## Problem description
Everything from the line containing "Given: Open the 首页 navigation menu item" through the final line of the records must be transcribed verbatim; nothing else belongs in the result.

## Data supplied

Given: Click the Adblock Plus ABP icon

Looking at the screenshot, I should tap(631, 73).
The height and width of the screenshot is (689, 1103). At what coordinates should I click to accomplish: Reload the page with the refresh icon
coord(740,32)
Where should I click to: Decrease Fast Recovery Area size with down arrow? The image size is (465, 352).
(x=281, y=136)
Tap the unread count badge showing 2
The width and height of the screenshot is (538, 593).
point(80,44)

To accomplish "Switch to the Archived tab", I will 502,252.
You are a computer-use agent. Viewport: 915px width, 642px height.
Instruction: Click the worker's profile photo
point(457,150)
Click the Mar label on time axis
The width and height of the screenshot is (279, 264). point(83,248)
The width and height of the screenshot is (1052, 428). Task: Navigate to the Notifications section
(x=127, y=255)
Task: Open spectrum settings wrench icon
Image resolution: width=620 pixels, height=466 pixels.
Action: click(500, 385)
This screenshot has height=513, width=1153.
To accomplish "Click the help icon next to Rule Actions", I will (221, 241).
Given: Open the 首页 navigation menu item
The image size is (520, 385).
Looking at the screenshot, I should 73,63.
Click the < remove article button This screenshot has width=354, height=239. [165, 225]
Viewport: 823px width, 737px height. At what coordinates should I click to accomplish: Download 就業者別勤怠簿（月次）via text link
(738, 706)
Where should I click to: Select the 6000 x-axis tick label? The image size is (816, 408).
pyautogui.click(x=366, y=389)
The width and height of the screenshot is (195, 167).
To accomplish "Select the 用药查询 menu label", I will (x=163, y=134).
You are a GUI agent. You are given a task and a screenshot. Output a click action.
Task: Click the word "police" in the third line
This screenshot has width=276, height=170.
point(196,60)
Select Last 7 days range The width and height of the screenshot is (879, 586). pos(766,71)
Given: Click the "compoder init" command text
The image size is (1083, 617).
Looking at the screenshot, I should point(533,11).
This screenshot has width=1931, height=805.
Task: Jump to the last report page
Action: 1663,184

## Reply to the task
Given: Open the 首页 navigation menu item
The image size is (520, 385).
Looking at the screenshot, I should 73,63.
Click the < remove article button This screenshot has width=354, height=239. [165, 225]
Viewport: 823px width, 737px height. At what coordinates should I click to accomplish: Download 就業者別勤怠簿（月次）via text link
(738, 706)
Where should I click to: Select the 6000 x-axis tick label? The image size is (816, 408).
pyautogui.click(x=366, y=389)
The width and height of the screenshot is (195, 167).
To accomplish "Select the 用药查询 menu label", I will (x=163, y=134).
You are a GUI agent. You are given a task and a screenshot. Output a click action.
Task: Click the word "police" in the third line
This screenshot has width=276, height=170.
point(196,60)
Select Last 7 days range The width and height of the screenshot is (879, 586). pos(766,71)
Given: Click the "compoder init" command text
The image size is (1083, 617).
Looking at the screenshot, I should point(533,11).
This screenshot has width=1931, height=805.
Task: Jump to the last report page
Action: 1663,184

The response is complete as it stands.